Numpy
Contents
Numpy¶
For technical reasons, pure Python is not fast enough for numerical data analysis. To work around this problem various packages were developed. Most packages are based on the API, which was developed and implemented by Numpy. Therefore we are concentrating in particular on numpy.
Numpy is a package to compute efficiently on multi-dimensional arrays (tensors) with Python. It offers various features, some of them listed below:
types:
numeric data types of different precisions
ndarray: multi-dimensional array of a particular type.
masked Arrays: array that may have missing values, e.g. for missing data or land masks
functions and methods:
ufunc: operate element wise on arrays (+, -, sin, cos, …)
ndarray methoden: e.g. mean, sum, max, transpose, dot …
linear algebra (matrix inversion, etc.)
…
Before we can use numpy, we have to import it.
import numpy as np
Ndarray¶
The ndarray class is the foundation of numpy. A ndarray object represents a multidimensional and homogeneous array consisting of elements of fixed size. This means that all elements are of the same type.
Creating Arrays¶
To create an ndarray object, the following functions are used:
a1 = np.array([1, 2, 3])
a2 = np.array([1., 2, 3])
# Array containing only zeros
z = np.zeros((3, 2))
# Array containing only ones
o = np.ones((5, 3))
# Array containing only zeros with the same metadata as o
zeros_from_ones = np.zeros_like(o)
# Array without initial values
buffer = np.empty((3, 2))
# 10x10 identity matrix
a = np.eye(10)
# As range(), but also for floats
x1 = np.arange(1, 10, 0.1)
x2 = np.linspace(0, 2 * np.pi, 100)
y = np.sin(x1)
Note
Arrays can also be initialized via a sequence, such as a list or a tuple, or other iterable types, e.g. a range.
print(np.array(range(3)))
[0 1 2]
Attributes¶
Arrays have attributes which contain its meta data. These attributes are:
ndim
: Number of dimensionsshape
: tuple of the length of the dimensionssize
: number of all elementsdtype
: data type of all elementsitemsize
: size of the elements in bytes
a = np.array([[2, 3, 1], [5, 7, 3]])
print(a)
print(a.ndim)
print(a.shape)
print(a.size)
print(a.dtype)
print(a.itemsize)
[[2 3 1]
[5 7 3]]
2
(2, 3)
6
int64
8
Indexing and Slicing¶
Indexing and slicing works in the same way as it does for sequences.
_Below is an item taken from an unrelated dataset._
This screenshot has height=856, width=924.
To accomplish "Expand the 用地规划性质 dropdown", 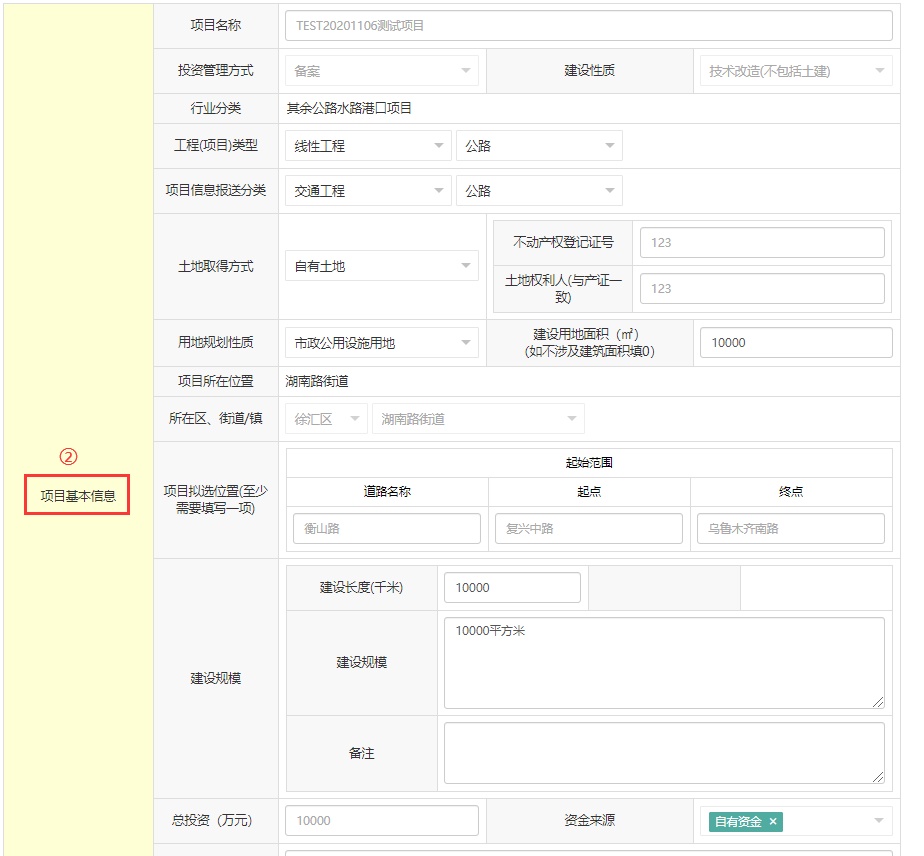I will pos(381,343).
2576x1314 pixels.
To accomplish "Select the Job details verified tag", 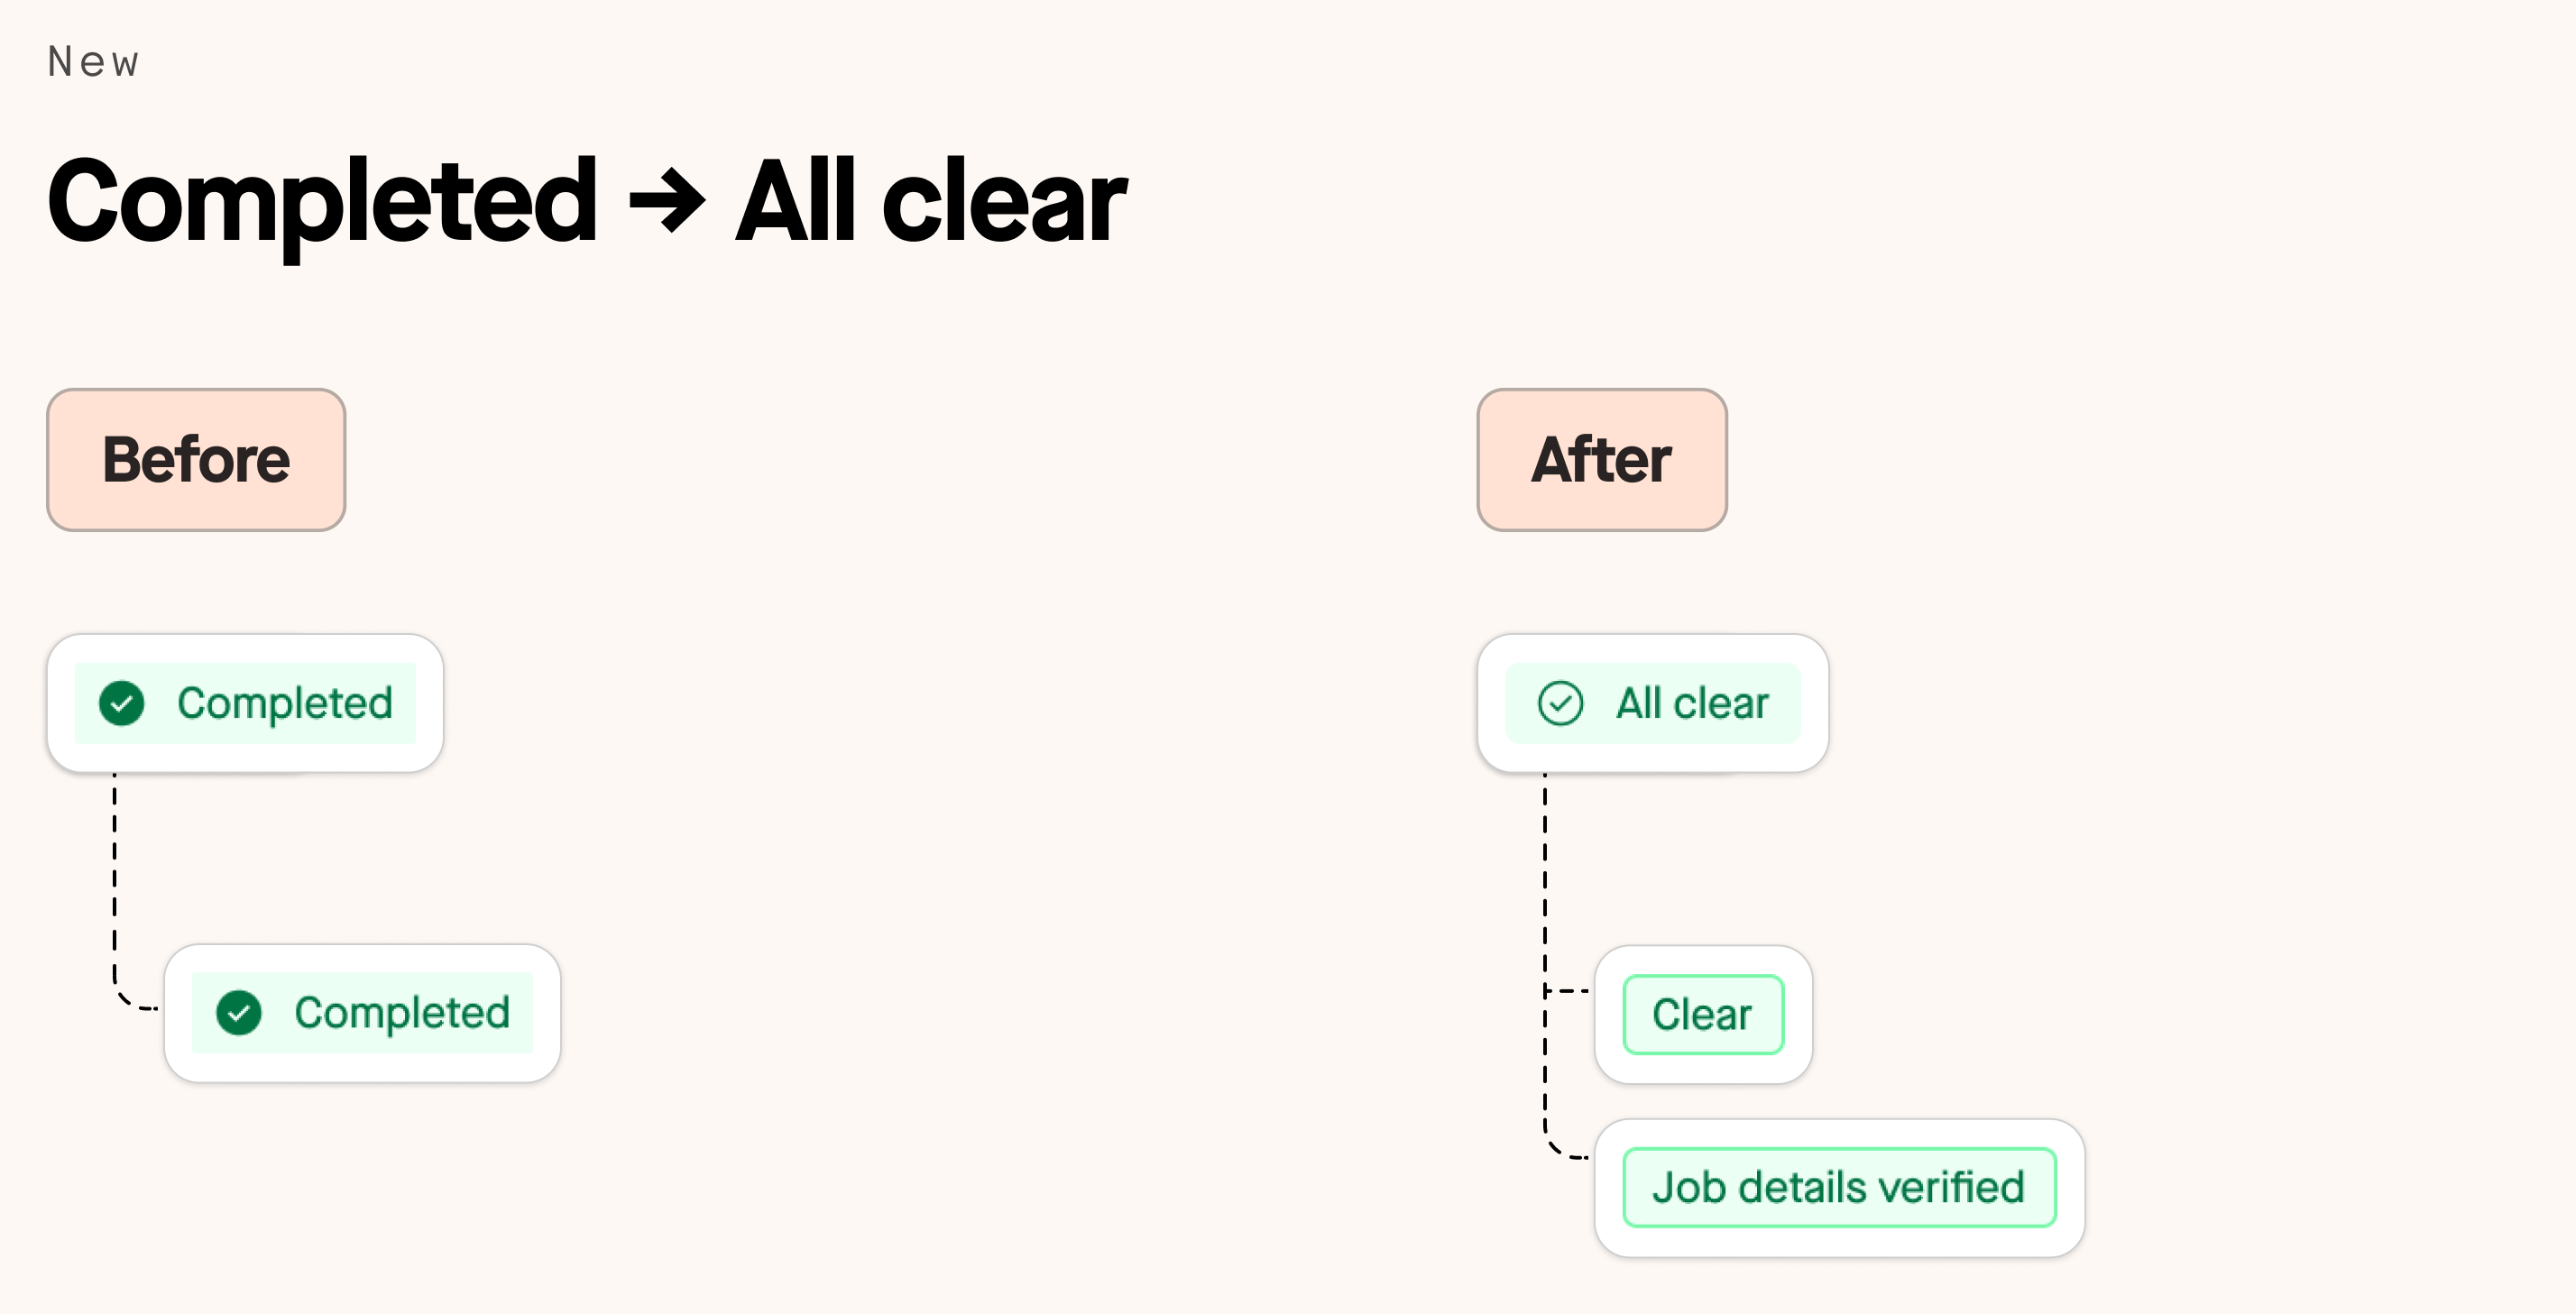I will click(1839, 1188).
a = np.array(range(9), dtype=np.int)
print(a)
print(a[4])
print(a[1:3])
print(a[::-1])
[0 1 2 3 4 5 6 7 8]
4
[1 2]
[8 7 6 5 4 3 2 1 0]
Numpy array are mutable
which means that we can change elements of an array after it has been created.
Note
When changing an element of an array, the data will be casted to the type of the array. This may cause loss of information as shown below.
a = np.array(range(9))
print(a)
a[5] = 3.4
print(a)
[0 1 2 3 4 5 6 7 8]
[0 1 2 3 4 3 6 7 8]
Warning
Unlike for lists, slices of an numpy array are references to the slice of the original array. Hence changing data of a slice also changes the original array!
a = np.array(range(9))
b = a[1:2]
b[0] = 20
print(b)
print(a)
[20]
[ 0 20 2 3 4 5 6 7 8]
Multi-dimensional arrays may have one index per axis. Tuples of indices are automatically filled with :
to the right.
a = np.random.random((2, 3, 4))
print(a)
print(a[1, 2, 1])
print(a[:, 1, 1])
print(a[1:, :, :])
print(a[-1])
[[[0.75927542 0.67008731 0.06948295 0.3219854 ]
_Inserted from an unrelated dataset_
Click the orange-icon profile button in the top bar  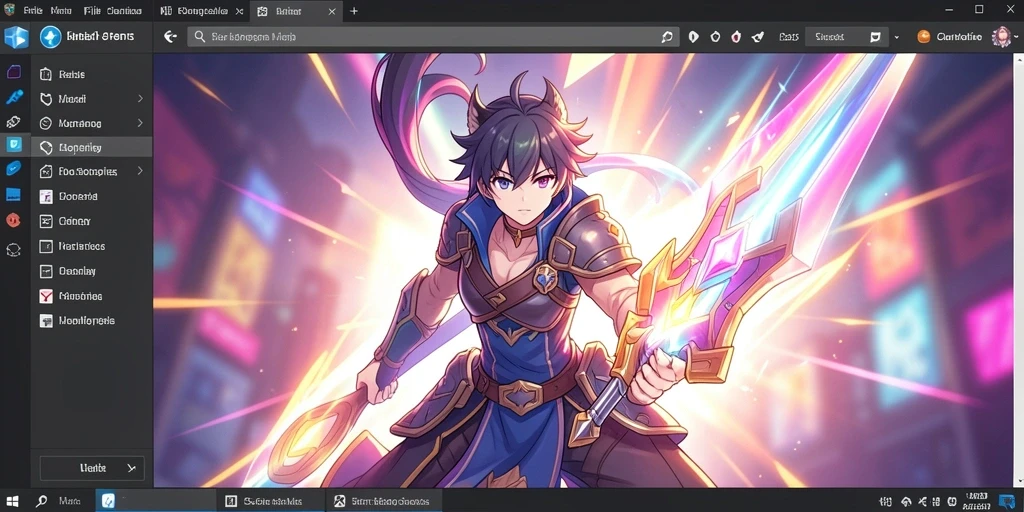[x=950, y=37]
[0.8164175 0.89856409 0.48034308 0.85270738]
[0.13092369 0.29600006 0.6499389 0.10710406]]
[[0.2234761 0.95906661 0.68333508 0.70382561]
[0.59257239 0.62352223 0.95006678 0.86956172]
[0.06296639 0.27606878 0.12782001 0.62795607]]]
0.2760687789695674
[0.89856409 0.62352223]
[[[0.2234761 0.95906661 0.68333508 0.70382561]
[0.59257239 0.62352223 0.95006678 0.86956172]
[0.06296639 0.27606878 0.12782001 0.62795607]]]
[[0.2234761 0.95906661 0.68333508 0.70382561]
[0.59257239 0.62352223 0.95006678 0.86956172]
[0.06296639 0.27606878 0.12782001 0.62795607]]
Sometimes we may want to write code that does not assume a particular number of dimensions for the arrays.
Here, the ...
notation is useful. It is used as an dummy for as many :
as necessary to fill the index tuple.
print(a[..., 0])
print(a[:2, ..., 1])
[[0.75927542 0.8164175 0.13092369]
[0.2234761 0.59257239 0.06296639]]
[[0.67008731 0.89856409 0.29600006]
[0.95906661 0.62352223 0.27606878]]
x = np.arange(2 * 3 * 2 * 5 * 4).reshape(2, 3, 2, 5, 4)
print((x[1, 2, ...] == x[1, 2, :, :, :]).all())
print((x[..., 3] == x[:, :, :, :, 3]).all())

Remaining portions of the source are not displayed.